In our last post the search had been set up via ads, social media, job boards, and internal referrals.


After one week, the CIO received a note from HR. There were five resumes that had been picked from the hundreds of submissions they received. None of them were qualified. Most were too junior, and the others lacked must-have skills requested by the Breach team or demanded by the GC.


He instant messaged the HR VP. She called a few minutes later. “Listen,” she said, “With the budget restraints I got from the CFO, I put this in at a manager’s salary and benefits. So we may have some trouble getting Director level people. Do they have to be Director Level now or will you accept a good junior person?”

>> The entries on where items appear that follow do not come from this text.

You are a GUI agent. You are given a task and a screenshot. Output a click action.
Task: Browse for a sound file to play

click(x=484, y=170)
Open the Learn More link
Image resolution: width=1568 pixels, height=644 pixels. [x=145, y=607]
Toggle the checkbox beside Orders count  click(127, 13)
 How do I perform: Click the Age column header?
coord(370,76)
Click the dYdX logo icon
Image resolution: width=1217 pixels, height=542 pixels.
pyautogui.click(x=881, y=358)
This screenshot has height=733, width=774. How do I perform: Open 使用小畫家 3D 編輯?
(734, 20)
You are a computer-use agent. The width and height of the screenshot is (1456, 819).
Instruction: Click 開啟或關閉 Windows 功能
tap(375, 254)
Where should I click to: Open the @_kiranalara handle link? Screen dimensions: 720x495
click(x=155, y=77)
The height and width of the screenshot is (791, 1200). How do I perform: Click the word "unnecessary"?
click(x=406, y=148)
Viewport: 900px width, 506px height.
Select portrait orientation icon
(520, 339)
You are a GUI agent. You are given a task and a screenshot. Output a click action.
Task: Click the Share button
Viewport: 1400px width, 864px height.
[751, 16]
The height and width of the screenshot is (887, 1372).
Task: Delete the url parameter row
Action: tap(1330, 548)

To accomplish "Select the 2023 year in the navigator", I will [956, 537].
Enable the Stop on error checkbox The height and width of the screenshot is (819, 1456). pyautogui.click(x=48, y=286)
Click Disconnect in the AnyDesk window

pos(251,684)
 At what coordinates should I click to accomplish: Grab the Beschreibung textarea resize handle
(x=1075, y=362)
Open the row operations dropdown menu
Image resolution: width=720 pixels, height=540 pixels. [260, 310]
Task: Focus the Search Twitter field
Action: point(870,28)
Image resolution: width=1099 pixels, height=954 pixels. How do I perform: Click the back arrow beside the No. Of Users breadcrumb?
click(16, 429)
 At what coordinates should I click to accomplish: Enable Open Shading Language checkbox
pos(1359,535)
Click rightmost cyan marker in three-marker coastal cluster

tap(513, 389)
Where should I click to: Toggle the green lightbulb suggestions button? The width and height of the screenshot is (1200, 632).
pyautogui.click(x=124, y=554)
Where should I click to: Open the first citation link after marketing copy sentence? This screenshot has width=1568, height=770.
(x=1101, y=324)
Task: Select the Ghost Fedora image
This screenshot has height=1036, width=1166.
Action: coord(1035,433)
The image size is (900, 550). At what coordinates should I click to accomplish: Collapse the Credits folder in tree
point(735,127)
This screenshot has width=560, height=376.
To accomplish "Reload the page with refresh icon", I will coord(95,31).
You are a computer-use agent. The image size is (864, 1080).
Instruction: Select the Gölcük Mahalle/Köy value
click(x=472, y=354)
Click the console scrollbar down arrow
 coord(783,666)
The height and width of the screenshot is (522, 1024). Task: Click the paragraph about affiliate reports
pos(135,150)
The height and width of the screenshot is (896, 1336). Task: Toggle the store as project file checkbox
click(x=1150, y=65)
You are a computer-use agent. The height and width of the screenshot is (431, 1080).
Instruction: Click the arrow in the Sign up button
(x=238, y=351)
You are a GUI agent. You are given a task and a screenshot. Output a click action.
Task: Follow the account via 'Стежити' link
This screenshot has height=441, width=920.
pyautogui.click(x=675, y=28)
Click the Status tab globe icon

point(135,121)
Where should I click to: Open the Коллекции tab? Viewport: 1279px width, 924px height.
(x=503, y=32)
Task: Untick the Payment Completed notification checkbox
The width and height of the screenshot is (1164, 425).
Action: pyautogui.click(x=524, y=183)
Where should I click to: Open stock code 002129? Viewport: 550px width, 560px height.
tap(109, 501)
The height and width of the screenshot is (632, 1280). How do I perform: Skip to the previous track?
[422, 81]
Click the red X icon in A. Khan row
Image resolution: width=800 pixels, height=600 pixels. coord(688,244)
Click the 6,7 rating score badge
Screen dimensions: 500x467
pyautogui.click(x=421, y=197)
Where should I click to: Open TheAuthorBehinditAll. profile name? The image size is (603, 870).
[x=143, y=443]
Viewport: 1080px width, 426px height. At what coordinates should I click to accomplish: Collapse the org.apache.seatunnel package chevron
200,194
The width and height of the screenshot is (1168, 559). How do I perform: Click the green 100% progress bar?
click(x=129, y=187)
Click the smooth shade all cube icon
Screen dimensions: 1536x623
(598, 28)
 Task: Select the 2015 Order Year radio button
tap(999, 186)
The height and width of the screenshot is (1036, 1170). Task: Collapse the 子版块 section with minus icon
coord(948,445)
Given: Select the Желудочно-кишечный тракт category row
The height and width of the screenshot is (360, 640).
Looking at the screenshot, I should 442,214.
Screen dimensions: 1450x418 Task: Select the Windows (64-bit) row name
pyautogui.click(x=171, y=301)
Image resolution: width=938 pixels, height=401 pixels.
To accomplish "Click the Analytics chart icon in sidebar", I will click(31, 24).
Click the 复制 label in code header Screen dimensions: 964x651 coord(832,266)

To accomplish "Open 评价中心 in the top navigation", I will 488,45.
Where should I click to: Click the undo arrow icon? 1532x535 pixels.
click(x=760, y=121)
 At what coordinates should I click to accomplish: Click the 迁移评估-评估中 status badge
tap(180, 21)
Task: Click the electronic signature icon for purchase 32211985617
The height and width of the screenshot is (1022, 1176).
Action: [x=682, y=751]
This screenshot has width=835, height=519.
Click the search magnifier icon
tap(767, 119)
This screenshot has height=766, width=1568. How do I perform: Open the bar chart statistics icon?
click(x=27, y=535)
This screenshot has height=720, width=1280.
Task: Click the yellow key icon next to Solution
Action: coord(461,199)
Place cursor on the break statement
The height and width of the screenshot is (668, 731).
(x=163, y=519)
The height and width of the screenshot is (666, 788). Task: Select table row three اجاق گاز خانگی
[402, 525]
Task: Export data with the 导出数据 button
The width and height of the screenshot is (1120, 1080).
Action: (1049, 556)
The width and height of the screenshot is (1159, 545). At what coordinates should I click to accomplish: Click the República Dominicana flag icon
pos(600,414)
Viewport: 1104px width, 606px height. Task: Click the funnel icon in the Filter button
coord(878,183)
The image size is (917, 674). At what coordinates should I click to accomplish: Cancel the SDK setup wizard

The CIO replied that “This was a priority from the CEO. Did you mention that to the CFO?”


The HR VP said, “I didn’t discuss it with him directly, but they’ve turned me down for every other position we’ve tried this reasoning.

I’ve had Helen survey and the GC’s credentials demands match Director level people or consulting pay scales.


If you force a senior person into a role below Director you may trigger an HR review for pay equity and talent career path across your whole department.”


“This isn’t every other position. Besides I cut my staff by a Director and two managers, don’t I have budget left?”


“How about I give them four weeks’ vacation and an extra education subsidy?”


“It can’t hurt”

“Can we wait on the potential issue on the pay equity until we see what we’re getting?”


“Just so you know in advance.”


“I’ll get with the CFO again and explain that the GC’s requirements are the CEO’s requirements and we need to be able to assign the budget to this position.”


“You already lost on getting interim talent from the outside. The CFO already put a hold on a dozen other personnel requisitions in other departments. I understand why you want this specialized talent, but the other departments see this as just more IT spend with no benefit for them. Even a cut to their headcount and budget because of the breach.”


Even with the verbal backing of the CEO, the CIO is still on his own when it comes to fighting for results. The CEO’s need for progress continues despite this.